## Instructions to follow
Output the data in full and exactly as presented.
The data section start
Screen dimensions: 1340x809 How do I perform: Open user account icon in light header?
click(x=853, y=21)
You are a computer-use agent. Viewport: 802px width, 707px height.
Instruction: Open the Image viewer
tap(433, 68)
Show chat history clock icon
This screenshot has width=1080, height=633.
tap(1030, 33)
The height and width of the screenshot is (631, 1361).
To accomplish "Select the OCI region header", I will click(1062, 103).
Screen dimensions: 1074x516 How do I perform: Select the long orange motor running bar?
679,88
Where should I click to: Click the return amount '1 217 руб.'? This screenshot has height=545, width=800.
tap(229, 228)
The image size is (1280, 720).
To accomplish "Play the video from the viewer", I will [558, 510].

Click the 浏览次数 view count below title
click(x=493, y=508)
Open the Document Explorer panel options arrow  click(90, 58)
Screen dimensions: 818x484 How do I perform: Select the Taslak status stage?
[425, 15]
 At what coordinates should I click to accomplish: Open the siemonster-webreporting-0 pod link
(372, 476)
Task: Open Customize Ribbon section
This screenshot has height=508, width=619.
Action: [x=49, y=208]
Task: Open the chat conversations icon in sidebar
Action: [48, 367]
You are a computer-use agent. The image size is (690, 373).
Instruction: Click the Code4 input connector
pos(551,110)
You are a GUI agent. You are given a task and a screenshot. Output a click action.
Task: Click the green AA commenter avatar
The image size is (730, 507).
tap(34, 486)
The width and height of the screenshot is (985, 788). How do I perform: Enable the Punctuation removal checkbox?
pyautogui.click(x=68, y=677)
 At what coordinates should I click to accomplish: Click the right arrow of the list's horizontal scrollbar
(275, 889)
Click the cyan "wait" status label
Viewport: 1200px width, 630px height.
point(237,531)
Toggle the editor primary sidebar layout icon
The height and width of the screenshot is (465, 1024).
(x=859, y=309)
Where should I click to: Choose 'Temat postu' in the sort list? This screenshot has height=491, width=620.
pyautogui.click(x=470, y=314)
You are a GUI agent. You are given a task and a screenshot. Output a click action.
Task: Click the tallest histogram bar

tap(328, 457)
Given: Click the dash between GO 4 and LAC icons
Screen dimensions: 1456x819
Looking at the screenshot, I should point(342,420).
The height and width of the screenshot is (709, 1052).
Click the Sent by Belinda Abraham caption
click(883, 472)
The data section end
## The answer
Screen dimensions: 1340x809 How do I perform: Open user account icon in light header?
click(x=853, y=21)
You are a computer-use agent. Viewport: 802px width, 707px height.
Instruction: Open the Image viewer
tap(433, 68)
Show chat history clock icon
This screenshot has width=1080, height=633.
tap(1030, 33)
The height and width of the screenshot is (631, 1361).
To accomplish "Select the OCI region header", I will click(1062, 103).
Screen dimensions: 1074x516 How do I perform: Select the long orange motor running bar?
679,88
Where should I click to: Click the return amount '1 217 руб.'? This screenshot has height=545, width=800.
tap(229, 228)
The image size is (1280, 720).
To accomplish "Play the video from the viewer", I will [558, 510].

Click the 浏览次数 view count below title
click(x=493, y=508)
Open the Document Explorer panel options arrow  click(90, 58)
Screen dimensions: 818x484 How do I perform: Select the Taslak status stage?
[425, 15]
 At what coordinates should I click to accomplish: Open the siemonster-webreporting-0 pod link
(372, 476)
Task: Open Customize Ribbon section
This screenshot has height=508, width=619.
Action: [x=49, y=208]
Task: Open the chat conversations icon in sidebar
Action: [48, 367]
You are a computer-use agent. The image size is (690, 373).
Instruction: Click the Code4 input connector
pos(551,110)
You are a GUI agent. You are given a task and a screenshot. Output a click action.
Task: Click the green AA commenter avatar
The image size is (730, 507).
tap(34, 486)
The width and height of the screenshot is (985, 788). How do I perform: Enable the Punctuation removal checkbox?
pyautogui.click(x=68, y=677)
 At what coordinates should I click to accomplish: Click the right arrow of the list's horizontal scrollbar
(275, 889)
Click the cyan "wait" status label
Viewport: 1200px width, 630px height.
point(237,531)
Toggle the editor primary sidebar layout icon
The height and width of the screenshot is (465, 1024).
(x=859, y=309)
Where should I click to: Choose 'Temat postu' in the sort list? This screenshot has height=491, width=620.
pyautogui.click(x=470, y=314)
You are a GUI agent. You are given a task and a screenshot. Output a click action.
Task: Click the tallest histogram bar

tap(328, 457)
Given: Click the dash between GO 4 and LAC icons
Screen dimensions: 1456x819
Looking at the screenshot, I should point(342,420).
The height and width of the screenshot is (709, 1052).
Click the Sent by Belinda Abraham caption
click(883, 472)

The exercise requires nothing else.